*** Opening of Exercise text ***

I’ll start with the simple fact: ChatGPT is not a reliable answerer of questions.
To try to explain why from scratch would be a heavy lift, but fortunately, Stephen Wolfram has already done the heavy lifting for us in his article, “What is ChatGPT Doing… and Why Does It Work?”  In a PF thread discussing this article, I tried to summarize as briefly as I could the key message of Wolfram’s article. Here is what I said in my post there :
ChatGPT does not make use of the meanings of words at all. All it is doing is generating text word by word based on relative word frequencies in its training data. It is using correlations between words, but that is not the same as correlations in the underlying information that the words represent (much less causation). ChatGPT literally has no idea that the words it strings together represent anything.
In other words, ChatGPT is not designed to actually answer questions or provide information. In fact, it is explicitly designed not to do those things, because, as I said in the quote above, it only works with words in themselves; it does not work with, and does not even have any concept of, the information that the words represent. And that makes it unreliable, by design.
So, to give some examples of misconceptions that I have encountered: when you ask ChatGPT a question that you might think would be answerable by a Google Search, ChatGPT is not doing that. When you ask ChatGPT a question that you might think would be answerable by looking in a database (as Wolfram Alpha, for example, does when you ask it something like “what is the distance from New York to Los Angeles?”), ChatGPT is not doing that. And so on, for any value of “which you might think would be answerable by…”. And the same is true if you substitute “looking for information in its training data” for any of the above: the fact that, for example, there are a huge body of posts on Instagram in ChatGPT’s training data does not mean that if you ask it a question about Instagram posts, it will look at those posts in its training data and analyze them in order to answer the question. It won’t. While there is, of course, voluminous information in ChatGPT’s training data for a human reader, ChatGPT does not use, or even comprehend, any of that information. Literally all it gets from its training data is relative word frequencies.

*** Close of Exercise text ***
*** Opening of Material supplied ***

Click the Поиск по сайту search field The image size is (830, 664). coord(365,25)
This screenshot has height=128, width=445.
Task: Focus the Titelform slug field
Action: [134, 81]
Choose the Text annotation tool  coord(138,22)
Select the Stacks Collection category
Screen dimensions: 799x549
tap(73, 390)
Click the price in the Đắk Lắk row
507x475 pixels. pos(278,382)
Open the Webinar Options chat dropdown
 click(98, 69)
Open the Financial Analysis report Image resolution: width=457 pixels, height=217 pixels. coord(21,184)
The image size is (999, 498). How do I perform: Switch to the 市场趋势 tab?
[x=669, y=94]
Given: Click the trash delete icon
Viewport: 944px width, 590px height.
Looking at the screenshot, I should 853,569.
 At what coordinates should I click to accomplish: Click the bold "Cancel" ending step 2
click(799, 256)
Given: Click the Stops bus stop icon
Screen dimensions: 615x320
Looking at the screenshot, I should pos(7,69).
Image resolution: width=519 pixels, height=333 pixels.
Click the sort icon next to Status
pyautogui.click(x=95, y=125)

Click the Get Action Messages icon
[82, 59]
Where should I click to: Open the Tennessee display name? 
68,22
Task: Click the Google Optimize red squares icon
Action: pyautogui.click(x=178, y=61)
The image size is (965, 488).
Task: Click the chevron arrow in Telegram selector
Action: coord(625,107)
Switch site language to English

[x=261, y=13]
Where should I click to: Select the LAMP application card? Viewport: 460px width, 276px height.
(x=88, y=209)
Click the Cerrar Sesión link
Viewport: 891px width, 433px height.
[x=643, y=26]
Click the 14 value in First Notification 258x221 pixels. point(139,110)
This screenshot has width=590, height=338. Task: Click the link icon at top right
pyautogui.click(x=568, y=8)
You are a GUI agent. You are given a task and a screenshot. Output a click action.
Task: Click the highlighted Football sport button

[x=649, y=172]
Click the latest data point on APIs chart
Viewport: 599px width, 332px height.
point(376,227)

*** Close of Material supplied ***

_Task brief_. Extend the essay on why ChatGPT is not a reliable answerer of questions, starting after its final sentence.

_Answer section_.
So why do ChatGPT responses seem like they are reliable? Why do they seem like they must be coming from a process that “knows” the information involved? Because our cognitive systems are designed to interpret things that way. When we see text that looks syntactically, grammatically correct and seems like it is confidently asserting something, we assume that it must have been produced, if not by an actual human, at least by an “AI” that is generating the text based on some kind of actual knowledge. In other words, ChatGPT fools our cognitive systems into attributing qualities to it that it does not actually have.
This security hole, if you will, in our cognitive systems is not a recent discovery. Human con artists have made use of much the same tricks throughout human history. The only difference with the human con artists is that they were doing it intentionally, whereas ChatGPT has no intentions at all and is doing it as a side effect of its design. But the end result is much the same: let the reader beware.